Thursday, November 19, 2009

U.S. v. Mahan, No. 08-30475 (11-16-09). An adult son staying in touch with his mother is commendable; calling her to assess market interest in stolen firearms says something else. In any event, defendant called mom to see if there was interest in the stolen weapons. Mom's boyfriend was interested, and an arrangement was concluded where the guns were traded for $700 and 1/8 ounce of meth. Eventually, the defendant was arrested and charged with possession of a firearm "in furtherance of" a drug trafficking offense under 18 U.S.C. 924(c). On appeal, defendant argues that the court should have granted a judgment of acquittal. The 9th confronts the issue of whether receiving guns in exchange for drugs possesses those drugs in furtherance of drug trafficking. The 9th holds "yes." In its opinion (O'Scannlain joined by N. Smith and Wolle), the 9th first rejects defendant's definition of "in furtherance" as evidencing intention to use the guns to promote drug trafficking.
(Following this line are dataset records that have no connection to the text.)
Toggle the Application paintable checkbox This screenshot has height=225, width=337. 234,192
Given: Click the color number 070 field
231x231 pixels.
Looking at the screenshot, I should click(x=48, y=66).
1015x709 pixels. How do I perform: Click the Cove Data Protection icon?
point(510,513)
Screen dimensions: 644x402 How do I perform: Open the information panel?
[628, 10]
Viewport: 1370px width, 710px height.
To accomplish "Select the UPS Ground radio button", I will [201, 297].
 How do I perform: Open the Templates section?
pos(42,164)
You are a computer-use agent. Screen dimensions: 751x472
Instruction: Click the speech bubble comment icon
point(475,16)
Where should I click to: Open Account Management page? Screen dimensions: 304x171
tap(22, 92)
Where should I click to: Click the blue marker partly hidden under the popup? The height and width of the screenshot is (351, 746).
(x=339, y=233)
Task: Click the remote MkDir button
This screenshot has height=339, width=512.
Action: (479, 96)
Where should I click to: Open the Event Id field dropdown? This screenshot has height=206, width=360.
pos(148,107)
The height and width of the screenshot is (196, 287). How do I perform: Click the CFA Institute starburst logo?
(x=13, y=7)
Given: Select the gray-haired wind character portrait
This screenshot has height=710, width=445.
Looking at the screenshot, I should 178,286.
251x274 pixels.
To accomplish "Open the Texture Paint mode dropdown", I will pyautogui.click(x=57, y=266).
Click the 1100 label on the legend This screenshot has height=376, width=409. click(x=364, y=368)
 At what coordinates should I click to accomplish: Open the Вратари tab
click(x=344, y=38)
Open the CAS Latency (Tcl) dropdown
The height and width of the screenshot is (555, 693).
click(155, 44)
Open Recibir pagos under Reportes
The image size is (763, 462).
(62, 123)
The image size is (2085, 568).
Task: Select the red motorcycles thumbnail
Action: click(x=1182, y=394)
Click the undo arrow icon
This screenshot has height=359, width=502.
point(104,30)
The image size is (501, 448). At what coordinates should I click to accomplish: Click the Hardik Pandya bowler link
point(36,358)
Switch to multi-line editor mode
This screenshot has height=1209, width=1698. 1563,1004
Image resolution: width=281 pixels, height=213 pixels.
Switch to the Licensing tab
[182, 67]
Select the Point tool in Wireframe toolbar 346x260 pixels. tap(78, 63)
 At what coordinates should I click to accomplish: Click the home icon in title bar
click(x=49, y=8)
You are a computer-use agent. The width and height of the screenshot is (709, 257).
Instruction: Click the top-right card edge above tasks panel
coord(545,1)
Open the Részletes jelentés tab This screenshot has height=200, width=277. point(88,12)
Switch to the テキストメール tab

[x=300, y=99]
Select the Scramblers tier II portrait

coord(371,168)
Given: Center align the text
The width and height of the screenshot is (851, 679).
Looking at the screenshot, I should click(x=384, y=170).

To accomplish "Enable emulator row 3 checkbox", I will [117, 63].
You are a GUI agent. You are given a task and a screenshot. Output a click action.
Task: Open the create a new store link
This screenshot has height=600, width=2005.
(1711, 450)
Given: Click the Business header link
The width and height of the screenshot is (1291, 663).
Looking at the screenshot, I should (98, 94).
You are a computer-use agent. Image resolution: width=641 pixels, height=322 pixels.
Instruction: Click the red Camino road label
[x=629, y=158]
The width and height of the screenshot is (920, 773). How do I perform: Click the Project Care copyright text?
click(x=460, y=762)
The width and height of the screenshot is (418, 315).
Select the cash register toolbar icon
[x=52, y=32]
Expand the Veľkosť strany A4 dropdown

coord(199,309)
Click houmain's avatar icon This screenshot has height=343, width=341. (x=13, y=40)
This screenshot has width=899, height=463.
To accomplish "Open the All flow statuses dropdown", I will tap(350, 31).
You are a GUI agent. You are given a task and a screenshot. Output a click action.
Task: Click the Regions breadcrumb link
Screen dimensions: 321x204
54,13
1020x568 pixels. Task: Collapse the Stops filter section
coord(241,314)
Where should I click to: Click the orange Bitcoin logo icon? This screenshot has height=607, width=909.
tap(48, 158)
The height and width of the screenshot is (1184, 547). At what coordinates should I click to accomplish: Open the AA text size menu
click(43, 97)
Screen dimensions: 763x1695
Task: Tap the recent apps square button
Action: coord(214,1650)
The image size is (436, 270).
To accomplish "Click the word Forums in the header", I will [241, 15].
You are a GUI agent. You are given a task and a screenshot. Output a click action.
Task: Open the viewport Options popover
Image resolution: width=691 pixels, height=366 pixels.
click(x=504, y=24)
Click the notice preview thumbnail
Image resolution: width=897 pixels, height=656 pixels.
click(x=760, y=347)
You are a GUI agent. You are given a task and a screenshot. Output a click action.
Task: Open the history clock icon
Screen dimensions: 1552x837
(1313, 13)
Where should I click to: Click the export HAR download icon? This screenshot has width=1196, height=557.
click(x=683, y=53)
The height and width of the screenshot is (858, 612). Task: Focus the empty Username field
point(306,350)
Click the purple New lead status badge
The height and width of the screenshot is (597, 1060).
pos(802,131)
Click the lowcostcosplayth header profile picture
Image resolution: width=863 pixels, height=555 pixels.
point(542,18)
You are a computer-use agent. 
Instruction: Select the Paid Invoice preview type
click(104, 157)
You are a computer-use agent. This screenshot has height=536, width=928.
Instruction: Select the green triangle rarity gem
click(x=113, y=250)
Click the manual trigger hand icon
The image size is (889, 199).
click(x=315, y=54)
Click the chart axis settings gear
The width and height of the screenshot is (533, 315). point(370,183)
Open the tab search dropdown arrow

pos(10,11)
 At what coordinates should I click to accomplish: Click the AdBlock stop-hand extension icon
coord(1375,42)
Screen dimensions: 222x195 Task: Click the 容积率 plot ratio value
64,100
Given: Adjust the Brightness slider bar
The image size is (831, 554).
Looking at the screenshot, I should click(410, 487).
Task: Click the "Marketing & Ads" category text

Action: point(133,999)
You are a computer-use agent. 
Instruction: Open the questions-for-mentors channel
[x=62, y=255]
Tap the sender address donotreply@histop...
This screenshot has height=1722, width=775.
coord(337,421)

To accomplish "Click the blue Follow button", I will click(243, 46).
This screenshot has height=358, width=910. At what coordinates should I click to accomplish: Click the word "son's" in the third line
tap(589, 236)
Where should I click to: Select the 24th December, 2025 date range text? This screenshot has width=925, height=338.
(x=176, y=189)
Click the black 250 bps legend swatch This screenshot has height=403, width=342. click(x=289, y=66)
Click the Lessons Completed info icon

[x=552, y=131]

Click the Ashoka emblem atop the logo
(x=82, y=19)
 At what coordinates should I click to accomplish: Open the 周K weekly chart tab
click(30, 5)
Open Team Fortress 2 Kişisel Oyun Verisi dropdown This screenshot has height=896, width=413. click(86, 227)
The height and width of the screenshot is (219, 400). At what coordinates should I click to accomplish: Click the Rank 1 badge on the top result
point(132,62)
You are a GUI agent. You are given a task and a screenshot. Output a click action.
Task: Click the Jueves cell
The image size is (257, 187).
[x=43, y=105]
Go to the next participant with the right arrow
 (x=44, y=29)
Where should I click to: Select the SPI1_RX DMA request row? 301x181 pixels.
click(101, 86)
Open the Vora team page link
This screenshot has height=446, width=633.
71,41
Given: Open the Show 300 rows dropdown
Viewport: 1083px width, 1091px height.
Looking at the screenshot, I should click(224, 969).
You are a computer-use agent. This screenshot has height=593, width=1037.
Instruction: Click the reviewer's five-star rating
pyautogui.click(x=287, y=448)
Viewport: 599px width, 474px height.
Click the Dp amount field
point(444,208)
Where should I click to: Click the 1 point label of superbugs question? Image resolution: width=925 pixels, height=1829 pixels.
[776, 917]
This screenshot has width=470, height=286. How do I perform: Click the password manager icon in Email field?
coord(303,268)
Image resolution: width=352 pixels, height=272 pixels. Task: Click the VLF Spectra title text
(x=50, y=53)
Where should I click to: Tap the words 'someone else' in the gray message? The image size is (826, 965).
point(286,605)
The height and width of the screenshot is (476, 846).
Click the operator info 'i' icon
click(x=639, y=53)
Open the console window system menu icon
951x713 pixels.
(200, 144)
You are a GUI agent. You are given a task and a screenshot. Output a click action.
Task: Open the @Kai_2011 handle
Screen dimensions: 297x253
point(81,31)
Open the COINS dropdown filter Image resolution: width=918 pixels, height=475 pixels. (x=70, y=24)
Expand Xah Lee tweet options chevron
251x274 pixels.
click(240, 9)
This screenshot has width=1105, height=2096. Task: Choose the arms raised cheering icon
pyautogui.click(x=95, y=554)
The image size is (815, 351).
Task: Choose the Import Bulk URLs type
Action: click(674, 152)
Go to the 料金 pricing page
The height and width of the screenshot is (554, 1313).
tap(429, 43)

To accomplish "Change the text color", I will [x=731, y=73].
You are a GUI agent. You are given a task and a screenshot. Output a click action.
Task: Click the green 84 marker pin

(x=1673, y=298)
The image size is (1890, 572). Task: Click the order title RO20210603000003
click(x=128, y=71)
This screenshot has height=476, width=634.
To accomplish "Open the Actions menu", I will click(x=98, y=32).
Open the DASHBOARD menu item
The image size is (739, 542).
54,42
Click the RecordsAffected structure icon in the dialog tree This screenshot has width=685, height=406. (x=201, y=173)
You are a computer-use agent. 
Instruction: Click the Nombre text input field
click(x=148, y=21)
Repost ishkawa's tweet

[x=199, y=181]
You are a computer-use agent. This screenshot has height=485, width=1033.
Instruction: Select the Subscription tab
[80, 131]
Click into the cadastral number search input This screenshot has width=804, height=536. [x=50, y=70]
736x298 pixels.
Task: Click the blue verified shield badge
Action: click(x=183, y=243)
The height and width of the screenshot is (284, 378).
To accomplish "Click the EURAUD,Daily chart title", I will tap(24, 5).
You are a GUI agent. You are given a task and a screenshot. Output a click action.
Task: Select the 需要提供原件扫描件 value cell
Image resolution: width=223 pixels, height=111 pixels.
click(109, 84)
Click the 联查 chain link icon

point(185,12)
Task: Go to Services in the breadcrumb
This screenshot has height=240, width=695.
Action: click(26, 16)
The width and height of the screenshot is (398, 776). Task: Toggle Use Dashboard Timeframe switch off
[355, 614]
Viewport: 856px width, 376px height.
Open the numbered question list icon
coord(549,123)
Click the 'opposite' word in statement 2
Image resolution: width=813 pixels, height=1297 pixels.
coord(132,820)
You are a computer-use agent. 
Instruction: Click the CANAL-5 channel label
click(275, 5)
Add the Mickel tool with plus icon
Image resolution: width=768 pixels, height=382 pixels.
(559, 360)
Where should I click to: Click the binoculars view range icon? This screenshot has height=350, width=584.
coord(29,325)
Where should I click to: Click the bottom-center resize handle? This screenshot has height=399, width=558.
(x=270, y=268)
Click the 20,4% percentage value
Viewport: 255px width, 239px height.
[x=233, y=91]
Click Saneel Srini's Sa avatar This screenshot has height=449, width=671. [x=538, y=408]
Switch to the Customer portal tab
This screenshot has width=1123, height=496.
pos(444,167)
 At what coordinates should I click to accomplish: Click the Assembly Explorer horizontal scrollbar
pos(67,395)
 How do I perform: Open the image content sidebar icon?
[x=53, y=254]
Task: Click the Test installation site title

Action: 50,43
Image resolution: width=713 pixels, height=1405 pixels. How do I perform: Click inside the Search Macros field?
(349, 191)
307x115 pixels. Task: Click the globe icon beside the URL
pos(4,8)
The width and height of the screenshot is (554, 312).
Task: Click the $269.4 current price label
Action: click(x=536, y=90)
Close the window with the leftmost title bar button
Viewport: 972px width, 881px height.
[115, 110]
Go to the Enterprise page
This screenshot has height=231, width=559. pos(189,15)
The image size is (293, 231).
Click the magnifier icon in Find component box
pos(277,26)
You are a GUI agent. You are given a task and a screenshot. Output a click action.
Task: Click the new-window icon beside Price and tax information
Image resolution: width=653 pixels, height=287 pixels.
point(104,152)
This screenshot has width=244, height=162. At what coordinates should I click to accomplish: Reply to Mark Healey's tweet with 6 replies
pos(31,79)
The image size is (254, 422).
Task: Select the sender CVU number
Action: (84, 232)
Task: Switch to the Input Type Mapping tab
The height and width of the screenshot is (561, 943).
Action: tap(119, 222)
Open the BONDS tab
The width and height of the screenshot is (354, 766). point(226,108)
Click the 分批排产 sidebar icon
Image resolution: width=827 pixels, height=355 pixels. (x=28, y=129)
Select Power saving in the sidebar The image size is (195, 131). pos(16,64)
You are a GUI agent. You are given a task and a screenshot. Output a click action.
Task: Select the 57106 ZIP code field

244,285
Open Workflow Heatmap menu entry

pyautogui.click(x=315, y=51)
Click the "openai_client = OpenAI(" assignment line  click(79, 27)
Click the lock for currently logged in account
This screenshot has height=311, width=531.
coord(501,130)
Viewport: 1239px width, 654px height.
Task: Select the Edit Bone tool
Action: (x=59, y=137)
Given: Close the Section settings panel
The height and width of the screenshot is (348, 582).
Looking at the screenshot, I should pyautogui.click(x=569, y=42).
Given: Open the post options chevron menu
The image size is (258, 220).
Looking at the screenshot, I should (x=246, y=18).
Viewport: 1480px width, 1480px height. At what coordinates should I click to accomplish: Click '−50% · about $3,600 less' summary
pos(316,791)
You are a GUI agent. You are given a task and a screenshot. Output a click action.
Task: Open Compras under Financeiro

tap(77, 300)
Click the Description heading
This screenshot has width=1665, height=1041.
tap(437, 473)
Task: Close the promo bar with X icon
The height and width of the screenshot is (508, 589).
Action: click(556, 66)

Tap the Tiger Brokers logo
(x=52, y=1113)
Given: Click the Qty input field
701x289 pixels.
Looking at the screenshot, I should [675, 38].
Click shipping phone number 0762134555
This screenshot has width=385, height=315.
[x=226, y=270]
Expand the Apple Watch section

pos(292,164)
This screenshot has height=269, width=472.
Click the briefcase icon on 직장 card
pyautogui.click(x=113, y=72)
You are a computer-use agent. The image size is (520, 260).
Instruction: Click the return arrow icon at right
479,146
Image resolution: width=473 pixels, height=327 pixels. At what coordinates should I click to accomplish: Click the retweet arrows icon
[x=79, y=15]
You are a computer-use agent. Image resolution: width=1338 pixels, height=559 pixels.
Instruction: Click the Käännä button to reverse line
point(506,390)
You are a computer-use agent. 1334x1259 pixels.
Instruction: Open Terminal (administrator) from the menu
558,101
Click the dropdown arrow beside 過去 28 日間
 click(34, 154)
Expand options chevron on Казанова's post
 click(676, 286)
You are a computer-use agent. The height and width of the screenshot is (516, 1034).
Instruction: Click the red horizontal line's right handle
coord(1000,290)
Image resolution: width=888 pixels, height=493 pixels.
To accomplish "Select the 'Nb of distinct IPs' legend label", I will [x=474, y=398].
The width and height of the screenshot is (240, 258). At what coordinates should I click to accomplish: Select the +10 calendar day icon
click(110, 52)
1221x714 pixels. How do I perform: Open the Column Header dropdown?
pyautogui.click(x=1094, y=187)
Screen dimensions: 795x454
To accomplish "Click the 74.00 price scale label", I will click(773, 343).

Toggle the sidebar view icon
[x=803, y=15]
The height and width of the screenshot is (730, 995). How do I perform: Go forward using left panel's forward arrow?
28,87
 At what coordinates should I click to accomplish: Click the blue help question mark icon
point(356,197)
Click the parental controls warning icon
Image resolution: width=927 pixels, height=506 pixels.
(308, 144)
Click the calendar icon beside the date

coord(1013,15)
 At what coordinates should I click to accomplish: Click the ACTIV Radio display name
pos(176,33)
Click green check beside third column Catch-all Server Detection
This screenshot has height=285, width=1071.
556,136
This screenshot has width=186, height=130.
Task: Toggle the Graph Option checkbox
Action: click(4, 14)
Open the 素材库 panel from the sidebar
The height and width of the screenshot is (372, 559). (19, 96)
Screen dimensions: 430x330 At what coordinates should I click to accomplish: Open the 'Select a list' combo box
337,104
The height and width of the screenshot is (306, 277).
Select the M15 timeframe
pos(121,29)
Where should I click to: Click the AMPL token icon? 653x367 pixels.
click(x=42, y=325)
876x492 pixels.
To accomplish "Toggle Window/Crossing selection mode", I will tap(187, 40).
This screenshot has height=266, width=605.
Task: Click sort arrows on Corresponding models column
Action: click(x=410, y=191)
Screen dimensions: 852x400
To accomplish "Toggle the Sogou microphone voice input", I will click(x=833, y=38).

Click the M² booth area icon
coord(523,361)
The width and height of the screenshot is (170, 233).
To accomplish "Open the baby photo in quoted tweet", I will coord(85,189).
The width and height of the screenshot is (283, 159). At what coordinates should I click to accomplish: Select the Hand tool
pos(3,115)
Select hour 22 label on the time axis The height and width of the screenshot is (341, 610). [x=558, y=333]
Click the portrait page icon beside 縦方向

The definition remains one of advancing or helping, and there must be a nexus between the guns and the underlying offense. The 9th goes on to reason that using guns as currency to gain drugs is in fact promoting drug trades and trafficking. The 9th joins five other circuits that have so held. The Supreme's decision in Watson does not control because it deals with "use" as opposed to "further."